若宮橋を渡った高麗川の左岸に、九頭龍神社という神社があるので行ってみた。
このこんもりとした森の中にその神社がある。

九頭龍権現は雨の恵みをもたらす農神だが、荒川水系地域では堤防を守る神様のような位置づけで祀られている。
そして、断定はできないものの、九頭龍権現が祀られる場所は過去の破堤箇所である可能性が高い。
この神社の場所も左岸堤防が不自然に膨らんでいる場所にあり、過去に破堤したため堤防再建時に位置がずれた跡なのかもしれない。

荒川水系の九頭龍権現は多くが堤防の法面に設置される関係もあって、単なる石碑の場合が多い。
だがこの九頭龍権現は、祠とはいえ単独の社殿を持ち、神社の体裁をなしている。

扁額にもしっかり「九頭龍神社」と記されている。
基礎もしっかり作られていて、少しくらいの浸水にも耐えられそう。

こちらの九頭龍さまはお酒が好きなのかな。

さて、高麗川の左岸堤防から見た九頭龍神社。堤防を散歩している人たちがお参りするには、当然、この堤防を下らなければならない。

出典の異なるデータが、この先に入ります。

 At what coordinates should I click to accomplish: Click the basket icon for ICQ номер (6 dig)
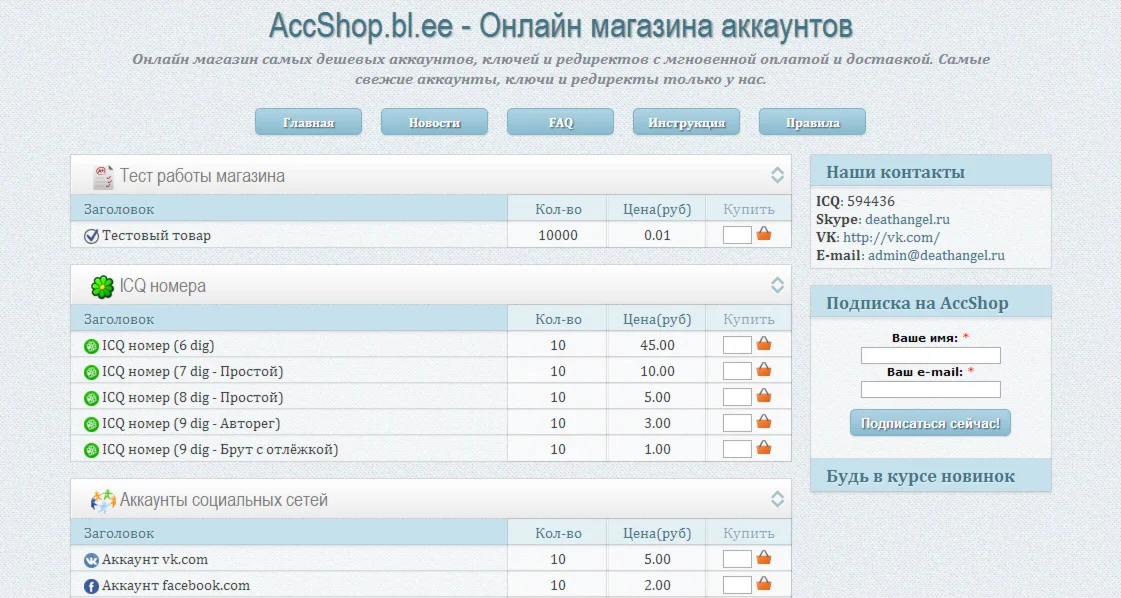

人々が頻繁に神社にお参りするのだろう。堤防の法面に踏み分け道ができてしまっている。

それに対して、国交省が警告の看板を立てていた。
この踏み分け道で堤防が傷んで、決壊につながる恐れがあるというのだ。
堤防を守護するはずの九頭龍権現にお参りする行為が堤防の破損につながるという皮肉。これはちゃんと石段を付けるべきなんじゃなかろうか。